Anyone who is not shocked by quantum theory has not yet understood it. –Niels Bohr

Einstein always criticized quantum theory and therefore Bohr's work. This discussion between Bohr and Einstein contributed to the understanding of the hundred-year-old quantum theory. Regarding quantum theory, Einstein said: 'God does not play dice.' he said. In response to this, Niels Bohr said, 'Einstein, stop telling God what to do.' He is said to have said.

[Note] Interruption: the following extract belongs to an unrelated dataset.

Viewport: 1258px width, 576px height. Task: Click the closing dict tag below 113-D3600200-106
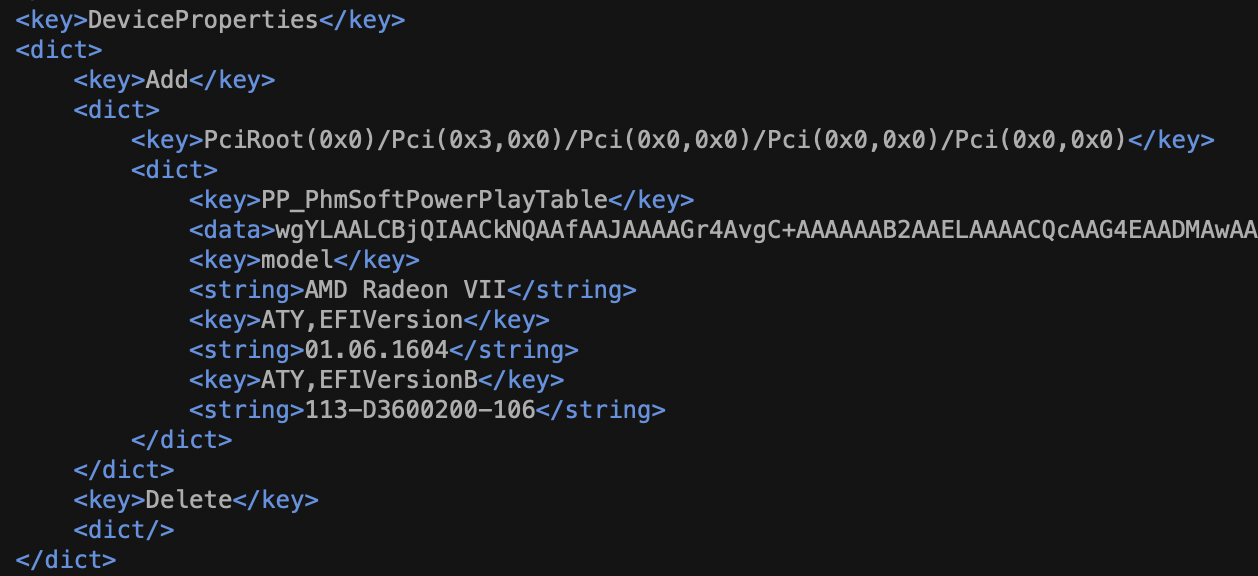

This debate has also brought new gains to the scientific world. Einstein presented the EPR Paradox to refute the uncertainty principle of quantum theory. The epr paradox actually led to the further development of quantum theory.
EPR Paradox: Imagine you have two particles. You measure their weight, combine the particles, and gently push them. A problem arises here. Their speeds and positions must be related. If you measure the position of the particle, even if you cannot measure its speed, this does not mean that it does not have a certain speed. As a solution to this, Einstein suggested that the speed of the second particle could be measured and the speed could be known since everything was mathematically related.

Death of Niels Bohr

Niels Bohr died of heart failure on November 18, 1962. His body was cremated and placed in an area in the family cemetery. Later, his wife's ashes were also placed here. On October 7, 1965, on the 80th anniversary of Niels Bohr's birth, the Institute for Theoretical Physics at the University of Copenhagen changed its name to the Niels Bohr Institute.